— BEGIN PASSAGE GIVEN —

Meyer Rosenbaum was the spiritual leader of the Kehilla Adath Israel and the self-proclaimed Chief Rabbi of Cuba from 1948 to 1958, when he left for Venezuela, then Guatemala, and New York.

Biography
Rosenbaum was born on 12 August 1910 in Charnovitch (previously in Austro-Hungary), as  a son of Rebbe Isamar Rosenbaum. Rosenbaum left in 1933 for Palestine, where he learned in Hevron Yeshiva (Jerusalem). He received his rabbinic ordination in 1936, making him Isamar's only son who did not become a Hasidic rabbi. In 1937, he moved to New York and in 1948 Rosenbaum arrived in Cuba on a charity collection mission for the Israeli Irgun. He soon became the Rabbi of Adath Israel-K’neseth Israel, then later rabbi of the Patronato. 
	
Rosenbaum also was accomplished in the secular world. He attended the University of Vienna and New York University. In Cuba, he taught at the Universidad de la Habana.

— END PASSAGE GIVEN —
— BEGIN SUPPLIED INFORMATION —

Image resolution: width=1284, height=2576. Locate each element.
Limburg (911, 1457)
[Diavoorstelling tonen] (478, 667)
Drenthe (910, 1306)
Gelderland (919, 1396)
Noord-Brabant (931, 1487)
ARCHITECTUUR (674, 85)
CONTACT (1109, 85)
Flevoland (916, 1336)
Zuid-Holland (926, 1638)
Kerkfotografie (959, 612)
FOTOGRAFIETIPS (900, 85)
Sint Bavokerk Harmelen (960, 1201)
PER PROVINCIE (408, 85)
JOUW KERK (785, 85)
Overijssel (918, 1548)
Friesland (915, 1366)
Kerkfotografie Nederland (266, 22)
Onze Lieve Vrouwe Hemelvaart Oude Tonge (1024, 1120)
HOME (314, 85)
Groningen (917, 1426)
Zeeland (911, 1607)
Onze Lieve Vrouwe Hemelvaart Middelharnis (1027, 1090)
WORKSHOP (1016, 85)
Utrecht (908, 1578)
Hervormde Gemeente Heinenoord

— END SUPPLIED INFORMATION —

WORK TO DO:
- A) Summarize the passage on Meyer Rosenbaum in two sentences.
- B) Answer these questions from the passage on Meyer Rosenbaum:
(i) In what year did Rosenbaum receive his rabbinic ordination?
(ii) What mission brought him to Cuba in 1948?
(iii) Which two universities did he attend?
- C) Write a continuation of the passage on Meyer Rosenbaum, starting after its final sentence.
The records stand apart from the passage on Meyer Rosenbaum and are not part of it.

REPLIES:
- A) Meyer Rosenbaum, born in 1910 in Charnovitch as a son of Rebbe Isamar Rosenbaum, studied at Hevron Yeshiva and received rabbinic ordination in 1936 before moving to New York and then arriving in Cuba in 1948. There he led the Kehilla Adath Israel, served as the self-proclaimed Chief Rabbi of Cuba until 1958, and taught at the Universidad de la Habana.

- B)
(i) 1936
(ii) A charity collection mission for the Israeli Irgun
(iii) The University of Vienna and New York University

- C)
When Rosenbaum was still associated with Kehilla Ahdut Israel (the combined Adath Israel and Kneseth Israel), he is the founder of orthodox Tahkemoni School  on 20 October 1949. Tajkemoni was an Orthodox yeshiva-type school with an enrollment of about 80 Ashkenazi pupils. It constituted a threat to the Centro Israelita and its Colegio, and it was probably responsible for some of the decline in enrollment at the Colegio. The principal was Yosef Abrami, who was present at the founding meeting of the Patronato. Abrami previously had taught in the Centro Israelita. He also authored many scholarly works in Hebrew, Yiddish, and Spanish.

See also
History of the Jews in Cuba
List of Latin American Jews
List of Cubans
Nadvorna
Ashkenazi Jews
Hasidic Judaism
Chief Rabbi

References

 Levinson, Jay. Jewish Community of Cuba: The Golden Years, 1906–1958, Westview Publishing Company, Nashville, Tennessee, (February 2006).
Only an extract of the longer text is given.